By Adam Goldman The Washington Post

Published July 8, 2016

Prosecutors reveal efforts by Islamic State recruiter in Syria to encourage attacks in US

Federal prosecutors on Thursday said a top Islamic State recruiter in Syria was involved in directing an American college student to kill a member of the U.S. military and then attack a police station in southern Ohio.


Munir Abdulkader, 21, of West Chester, Ohio, communicated with Junaid Hussein, a well-known Islamic State operative who was killed in Raqqa, Syria, in an August 2015 drone strike, according to court documents unsealed Thursday.


Abdulkader was charged secretly in May 2015 with providing material support to the Islamic State, attempting to kill police officers and employees of the United States, and possession of a firearm in furtherance of a crime of violence.


He pleaded guilty in March to all three charges and awaits sentencing. He faces up to 40 years in prison. His lawyer did not return a message seeking comment.


Prosecutors said Abdulkader, who attended college in Cincinnati and is of Eritrean descent, began expressing support for the Islamic State on Twitter in 2014. He claimed a cousin had died fighting for the Islamic State and expressed a desire to attain martyrdom, according to the court documents.


Abdulkader obtained a passport and told a confidential FBI source that he wanted to travel to Syria, according to the court documents, but delayed his plans for fear of getting caught.


In May 2015, he started communicating with Hussein who encouraged him to mount an attack in the United States. Abdulkader talked about abducting a member of the military and then filming his execution, prosecutors said.


Prosecutors said he planned to assault a police station using firearms and Molotov cocktails. Court documents indicate he surveilled the police station, attended a shooting range, where he learned to fire different weapons, and bought an AK-47 rifle for $300.


After buying the rifle, authorities said Abdulkader was arrested later that May but details about his case remained secret.

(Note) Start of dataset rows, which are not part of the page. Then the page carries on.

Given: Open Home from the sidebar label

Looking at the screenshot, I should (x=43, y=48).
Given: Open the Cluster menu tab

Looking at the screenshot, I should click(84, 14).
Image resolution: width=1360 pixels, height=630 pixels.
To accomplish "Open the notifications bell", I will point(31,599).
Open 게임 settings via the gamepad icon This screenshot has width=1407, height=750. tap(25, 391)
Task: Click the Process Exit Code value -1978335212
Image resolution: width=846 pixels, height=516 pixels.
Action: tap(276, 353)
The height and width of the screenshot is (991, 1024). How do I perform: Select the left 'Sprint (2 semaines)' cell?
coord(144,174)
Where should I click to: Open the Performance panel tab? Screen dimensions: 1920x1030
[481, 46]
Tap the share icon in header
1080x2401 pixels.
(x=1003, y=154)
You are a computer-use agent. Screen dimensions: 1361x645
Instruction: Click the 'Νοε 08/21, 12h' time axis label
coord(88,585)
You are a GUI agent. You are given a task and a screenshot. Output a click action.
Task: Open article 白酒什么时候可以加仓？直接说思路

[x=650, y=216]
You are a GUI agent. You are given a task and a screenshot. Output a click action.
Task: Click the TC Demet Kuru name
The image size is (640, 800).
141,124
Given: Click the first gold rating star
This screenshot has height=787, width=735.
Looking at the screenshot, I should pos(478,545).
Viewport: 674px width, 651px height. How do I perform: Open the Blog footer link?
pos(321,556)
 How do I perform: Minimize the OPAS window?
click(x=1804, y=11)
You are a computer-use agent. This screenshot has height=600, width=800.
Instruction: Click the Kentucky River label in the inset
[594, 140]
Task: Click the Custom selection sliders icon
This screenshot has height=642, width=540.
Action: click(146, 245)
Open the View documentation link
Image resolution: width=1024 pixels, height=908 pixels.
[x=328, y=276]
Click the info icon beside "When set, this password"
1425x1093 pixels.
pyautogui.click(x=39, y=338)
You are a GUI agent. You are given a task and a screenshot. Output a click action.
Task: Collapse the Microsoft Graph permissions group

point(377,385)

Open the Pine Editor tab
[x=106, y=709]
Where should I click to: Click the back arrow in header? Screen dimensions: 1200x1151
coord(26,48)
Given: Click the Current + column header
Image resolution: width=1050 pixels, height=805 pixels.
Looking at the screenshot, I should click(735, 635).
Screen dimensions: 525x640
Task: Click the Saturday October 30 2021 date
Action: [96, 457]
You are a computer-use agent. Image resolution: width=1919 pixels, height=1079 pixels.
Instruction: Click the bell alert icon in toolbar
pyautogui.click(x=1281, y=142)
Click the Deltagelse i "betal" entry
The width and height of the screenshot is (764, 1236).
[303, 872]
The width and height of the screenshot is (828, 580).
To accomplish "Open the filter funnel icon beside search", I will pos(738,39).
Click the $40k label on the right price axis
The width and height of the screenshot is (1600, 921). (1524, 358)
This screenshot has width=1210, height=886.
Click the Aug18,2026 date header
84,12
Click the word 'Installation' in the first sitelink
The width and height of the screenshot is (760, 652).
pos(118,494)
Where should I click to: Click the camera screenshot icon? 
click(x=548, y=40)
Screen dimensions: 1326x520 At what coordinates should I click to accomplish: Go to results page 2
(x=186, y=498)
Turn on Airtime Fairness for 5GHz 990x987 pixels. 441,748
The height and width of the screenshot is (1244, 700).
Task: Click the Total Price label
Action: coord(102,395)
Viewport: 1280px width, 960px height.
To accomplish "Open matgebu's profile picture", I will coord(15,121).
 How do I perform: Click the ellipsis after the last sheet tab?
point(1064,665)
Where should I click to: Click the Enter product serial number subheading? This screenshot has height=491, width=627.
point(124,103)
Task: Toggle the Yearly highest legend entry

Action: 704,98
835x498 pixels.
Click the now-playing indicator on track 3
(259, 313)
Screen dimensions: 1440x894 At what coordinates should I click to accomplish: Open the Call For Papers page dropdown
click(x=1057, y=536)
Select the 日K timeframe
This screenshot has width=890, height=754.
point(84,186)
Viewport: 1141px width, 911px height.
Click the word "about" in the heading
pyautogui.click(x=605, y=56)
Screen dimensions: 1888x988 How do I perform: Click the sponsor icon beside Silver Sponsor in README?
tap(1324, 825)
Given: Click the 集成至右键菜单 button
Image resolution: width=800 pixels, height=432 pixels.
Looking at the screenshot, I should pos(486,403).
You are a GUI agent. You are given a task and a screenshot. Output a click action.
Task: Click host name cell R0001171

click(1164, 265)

This is the second time in recent months that prosecutors have acknowledged that Hussein urged an American to launch a terrorist attack on U.S. soil.


In April, prosecutors disclosed that Hussein instructed a Boston-area man named Usaamah Abdullah Rahim to kill Pamela Geller, the organizer of a controversial prophet Muhammad cartoon drawing contest in Texas last year.


Rahim, 26, was shot and killed in June 2015 in Roslindale, Massachusetts, after he attacked members of an FBI-led surveillance team while wielding a large knife. Two of his friends were later arrested on charges of plotting a terror operation.


Abdulkader, who became a U.S. citizen in 2006, is the fourth person from Ohio to be charged in connection with the Islamic State.